24. The method of claim 22, wherein updating the adaptive model based on the adjustment context comprises adjusting the adaptive model in response to user initiation.

25. The method of claim 22, wherein updating the adaptive model based on the adjustment context comprises:

uploading the adjustment context an external device, wherein the external device updates the adaptive model based on the uploaded adjustment context;

receiving the updated adaptive model; and

replacing the adaptive model with the updated adaptive model.

26. The method of claim 22, wherein enhancing the input audio signal using at least the adaptive model resulting in the enhanced audio signal comprises enhancing the input audio signal using at least the adaptive model and a static model resulting in the enhanced audio signal, wherein the static model in unadjusted based on the adjustment context corresponding to the adjustment of the one or more settings.

27. The method of claim 22, wherein the method further comprises:

recording a plurality of historical contexts over a time period, each historical context of the plurality of historical contexts associated with a different time and comprising one or more of setting information, a portion of the input audio signal, movement information, and activity classification at the time of recording;

allowing the user to indicate effectiveness related to the enhancement of the input audio signal using at least the adaptive model resulting in the enhanced audio signal within the time period; and

updating the adaptive model based on at least one of the plurality of historical contexts in response to the indication of enhancement effectiveness.

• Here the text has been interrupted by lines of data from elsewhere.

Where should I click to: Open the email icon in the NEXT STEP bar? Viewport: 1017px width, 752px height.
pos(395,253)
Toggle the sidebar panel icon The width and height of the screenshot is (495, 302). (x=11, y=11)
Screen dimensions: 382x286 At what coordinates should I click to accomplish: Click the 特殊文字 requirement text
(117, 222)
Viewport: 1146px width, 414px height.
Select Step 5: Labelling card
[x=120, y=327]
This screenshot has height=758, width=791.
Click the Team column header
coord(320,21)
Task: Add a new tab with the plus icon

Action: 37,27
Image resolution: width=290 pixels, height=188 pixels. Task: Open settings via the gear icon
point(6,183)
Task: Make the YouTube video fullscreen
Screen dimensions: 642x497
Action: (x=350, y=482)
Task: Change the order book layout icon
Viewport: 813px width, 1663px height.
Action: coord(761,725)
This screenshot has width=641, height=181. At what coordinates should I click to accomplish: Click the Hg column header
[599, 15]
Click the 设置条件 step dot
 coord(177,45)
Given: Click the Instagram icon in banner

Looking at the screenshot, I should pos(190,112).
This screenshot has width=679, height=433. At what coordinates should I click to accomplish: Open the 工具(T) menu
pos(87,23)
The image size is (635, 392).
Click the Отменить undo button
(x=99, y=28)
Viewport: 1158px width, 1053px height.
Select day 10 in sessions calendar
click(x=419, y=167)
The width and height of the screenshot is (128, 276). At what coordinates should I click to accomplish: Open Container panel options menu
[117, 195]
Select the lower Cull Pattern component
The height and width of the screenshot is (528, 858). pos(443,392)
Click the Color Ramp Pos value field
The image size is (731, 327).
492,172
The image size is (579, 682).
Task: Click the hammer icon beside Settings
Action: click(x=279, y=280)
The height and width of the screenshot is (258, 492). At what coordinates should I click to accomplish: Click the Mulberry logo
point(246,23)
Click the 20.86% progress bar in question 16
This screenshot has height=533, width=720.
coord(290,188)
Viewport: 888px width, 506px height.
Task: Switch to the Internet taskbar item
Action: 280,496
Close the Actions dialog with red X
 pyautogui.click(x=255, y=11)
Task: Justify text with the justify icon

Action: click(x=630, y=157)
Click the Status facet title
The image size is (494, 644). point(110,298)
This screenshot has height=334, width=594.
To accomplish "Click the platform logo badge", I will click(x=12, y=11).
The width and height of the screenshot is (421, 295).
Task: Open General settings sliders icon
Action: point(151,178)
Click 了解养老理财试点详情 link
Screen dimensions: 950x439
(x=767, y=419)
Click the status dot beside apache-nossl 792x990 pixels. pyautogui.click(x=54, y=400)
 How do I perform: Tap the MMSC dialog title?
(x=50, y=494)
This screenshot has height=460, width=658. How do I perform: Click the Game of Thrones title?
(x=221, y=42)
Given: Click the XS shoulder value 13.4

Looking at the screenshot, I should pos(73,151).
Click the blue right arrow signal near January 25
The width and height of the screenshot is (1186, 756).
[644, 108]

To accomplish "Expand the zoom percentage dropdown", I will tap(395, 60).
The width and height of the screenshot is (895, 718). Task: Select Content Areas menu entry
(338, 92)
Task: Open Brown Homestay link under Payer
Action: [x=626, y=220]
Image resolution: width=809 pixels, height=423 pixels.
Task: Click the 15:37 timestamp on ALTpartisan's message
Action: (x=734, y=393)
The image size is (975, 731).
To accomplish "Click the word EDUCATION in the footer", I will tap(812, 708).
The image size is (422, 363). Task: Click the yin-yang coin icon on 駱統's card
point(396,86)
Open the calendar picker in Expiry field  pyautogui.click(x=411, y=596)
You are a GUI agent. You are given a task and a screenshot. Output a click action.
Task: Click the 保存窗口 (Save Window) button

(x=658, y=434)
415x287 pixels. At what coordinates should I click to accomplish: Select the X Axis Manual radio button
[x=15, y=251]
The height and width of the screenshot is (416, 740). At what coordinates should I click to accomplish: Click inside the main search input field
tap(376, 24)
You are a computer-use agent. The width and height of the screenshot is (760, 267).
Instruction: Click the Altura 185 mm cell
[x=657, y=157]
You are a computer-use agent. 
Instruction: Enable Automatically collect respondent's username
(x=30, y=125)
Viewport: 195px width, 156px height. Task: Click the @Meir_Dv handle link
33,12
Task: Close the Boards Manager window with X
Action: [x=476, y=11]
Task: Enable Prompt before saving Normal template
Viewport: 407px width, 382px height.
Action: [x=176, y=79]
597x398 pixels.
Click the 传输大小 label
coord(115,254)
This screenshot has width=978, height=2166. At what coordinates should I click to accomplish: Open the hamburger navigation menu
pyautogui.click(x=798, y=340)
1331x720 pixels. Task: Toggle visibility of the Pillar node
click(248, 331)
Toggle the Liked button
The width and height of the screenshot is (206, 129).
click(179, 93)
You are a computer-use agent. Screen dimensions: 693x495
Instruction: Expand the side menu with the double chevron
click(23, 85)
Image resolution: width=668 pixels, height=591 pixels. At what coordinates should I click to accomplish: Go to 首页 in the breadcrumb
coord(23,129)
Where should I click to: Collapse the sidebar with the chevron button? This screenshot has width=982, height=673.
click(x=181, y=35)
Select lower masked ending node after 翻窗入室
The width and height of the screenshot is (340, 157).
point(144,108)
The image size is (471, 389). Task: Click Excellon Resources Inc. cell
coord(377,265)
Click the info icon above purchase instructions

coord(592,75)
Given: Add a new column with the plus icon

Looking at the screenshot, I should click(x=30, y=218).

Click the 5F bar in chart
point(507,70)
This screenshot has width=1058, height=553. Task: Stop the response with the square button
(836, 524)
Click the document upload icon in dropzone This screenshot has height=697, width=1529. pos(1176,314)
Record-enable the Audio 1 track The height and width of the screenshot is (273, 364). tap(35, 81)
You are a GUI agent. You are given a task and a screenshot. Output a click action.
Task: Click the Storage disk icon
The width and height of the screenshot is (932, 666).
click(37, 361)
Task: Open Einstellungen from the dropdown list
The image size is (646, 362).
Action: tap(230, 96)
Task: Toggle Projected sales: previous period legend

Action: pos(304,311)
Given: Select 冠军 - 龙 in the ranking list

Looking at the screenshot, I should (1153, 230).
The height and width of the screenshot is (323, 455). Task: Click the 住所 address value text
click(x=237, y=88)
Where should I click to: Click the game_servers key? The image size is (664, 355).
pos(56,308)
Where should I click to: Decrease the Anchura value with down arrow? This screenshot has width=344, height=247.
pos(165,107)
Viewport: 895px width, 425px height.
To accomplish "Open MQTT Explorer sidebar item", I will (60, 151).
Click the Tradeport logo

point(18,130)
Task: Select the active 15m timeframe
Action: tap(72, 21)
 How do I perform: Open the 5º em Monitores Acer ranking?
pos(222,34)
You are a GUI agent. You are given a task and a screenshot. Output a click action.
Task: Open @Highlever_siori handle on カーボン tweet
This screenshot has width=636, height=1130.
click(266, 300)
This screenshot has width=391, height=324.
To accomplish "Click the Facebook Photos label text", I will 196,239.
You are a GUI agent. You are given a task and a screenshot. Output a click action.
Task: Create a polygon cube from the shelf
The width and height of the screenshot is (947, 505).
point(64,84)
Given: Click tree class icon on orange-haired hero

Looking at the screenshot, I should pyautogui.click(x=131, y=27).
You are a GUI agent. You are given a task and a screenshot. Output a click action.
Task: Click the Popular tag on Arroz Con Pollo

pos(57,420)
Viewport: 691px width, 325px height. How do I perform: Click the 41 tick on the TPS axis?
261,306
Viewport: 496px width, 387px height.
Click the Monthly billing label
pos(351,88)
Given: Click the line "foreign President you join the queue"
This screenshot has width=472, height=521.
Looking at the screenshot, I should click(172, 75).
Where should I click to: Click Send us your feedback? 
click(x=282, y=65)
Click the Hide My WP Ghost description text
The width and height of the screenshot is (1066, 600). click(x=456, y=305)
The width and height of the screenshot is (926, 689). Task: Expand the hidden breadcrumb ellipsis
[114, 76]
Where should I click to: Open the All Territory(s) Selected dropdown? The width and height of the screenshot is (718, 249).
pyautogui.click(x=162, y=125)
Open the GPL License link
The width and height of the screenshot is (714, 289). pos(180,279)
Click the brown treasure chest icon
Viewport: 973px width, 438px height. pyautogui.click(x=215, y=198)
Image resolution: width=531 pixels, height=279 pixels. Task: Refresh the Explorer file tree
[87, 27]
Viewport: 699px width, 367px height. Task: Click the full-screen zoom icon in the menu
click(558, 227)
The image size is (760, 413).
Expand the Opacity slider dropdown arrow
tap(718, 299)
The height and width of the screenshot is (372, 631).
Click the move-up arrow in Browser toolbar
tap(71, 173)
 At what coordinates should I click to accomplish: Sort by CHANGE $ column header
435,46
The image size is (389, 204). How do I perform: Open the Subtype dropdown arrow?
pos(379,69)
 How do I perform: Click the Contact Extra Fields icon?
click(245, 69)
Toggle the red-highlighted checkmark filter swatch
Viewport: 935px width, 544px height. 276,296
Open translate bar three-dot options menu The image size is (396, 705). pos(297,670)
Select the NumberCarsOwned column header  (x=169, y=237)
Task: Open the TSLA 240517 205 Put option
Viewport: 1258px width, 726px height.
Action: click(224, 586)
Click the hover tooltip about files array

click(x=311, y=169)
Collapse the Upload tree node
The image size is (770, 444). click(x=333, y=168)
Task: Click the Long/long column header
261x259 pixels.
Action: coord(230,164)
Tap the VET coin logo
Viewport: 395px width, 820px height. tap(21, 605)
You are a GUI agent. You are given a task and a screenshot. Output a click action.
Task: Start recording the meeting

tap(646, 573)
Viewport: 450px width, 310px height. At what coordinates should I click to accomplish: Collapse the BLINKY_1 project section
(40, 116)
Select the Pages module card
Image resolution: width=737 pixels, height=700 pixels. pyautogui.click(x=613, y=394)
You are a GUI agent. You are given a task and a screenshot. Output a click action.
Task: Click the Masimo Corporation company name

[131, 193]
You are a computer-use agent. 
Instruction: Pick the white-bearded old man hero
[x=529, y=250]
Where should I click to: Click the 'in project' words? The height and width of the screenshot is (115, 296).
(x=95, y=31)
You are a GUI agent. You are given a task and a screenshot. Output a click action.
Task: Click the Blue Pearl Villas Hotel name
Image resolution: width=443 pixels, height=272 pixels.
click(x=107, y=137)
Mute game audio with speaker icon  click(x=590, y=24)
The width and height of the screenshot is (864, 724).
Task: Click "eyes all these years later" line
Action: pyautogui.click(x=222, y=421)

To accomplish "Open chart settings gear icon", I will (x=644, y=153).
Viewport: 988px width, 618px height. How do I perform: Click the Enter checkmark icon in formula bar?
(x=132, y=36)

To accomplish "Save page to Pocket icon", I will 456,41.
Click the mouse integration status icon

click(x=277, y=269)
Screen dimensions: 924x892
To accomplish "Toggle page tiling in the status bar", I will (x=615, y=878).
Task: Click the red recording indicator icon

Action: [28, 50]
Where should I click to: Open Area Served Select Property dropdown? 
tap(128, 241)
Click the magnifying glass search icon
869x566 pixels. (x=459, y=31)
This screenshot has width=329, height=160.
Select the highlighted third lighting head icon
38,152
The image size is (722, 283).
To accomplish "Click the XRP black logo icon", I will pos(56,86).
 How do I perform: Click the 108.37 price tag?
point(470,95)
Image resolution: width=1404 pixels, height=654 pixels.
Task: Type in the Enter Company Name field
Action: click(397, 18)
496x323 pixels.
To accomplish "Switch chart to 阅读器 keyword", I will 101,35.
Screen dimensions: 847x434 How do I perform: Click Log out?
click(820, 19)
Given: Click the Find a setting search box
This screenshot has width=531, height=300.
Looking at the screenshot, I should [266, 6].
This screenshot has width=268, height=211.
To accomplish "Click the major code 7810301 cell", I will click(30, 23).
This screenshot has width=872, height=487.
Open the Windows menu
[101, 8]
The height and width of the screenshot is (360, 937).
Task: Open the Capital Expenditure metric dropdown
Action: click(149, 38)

28. An ear-wearable hearing device comprising:

input apparatus comprising a microphone configured to generate an input audio signal;

output apparatus comprising a receiver positionable proximate a user's ear configured to reproduce an enhanced audio signal based on the input audio signal; and

a computing apparatus comprising one or more processors operably coupled to the input apparatus and the output apparatus, wherein the computing apparatus is configured to:

enhance the input audio signal using at least an adaptive model resulting in the enhanced audio signal;

provide the enhanced audio signal to the receiver; and

update the adaptive model in response to user adjustment of one or more settings.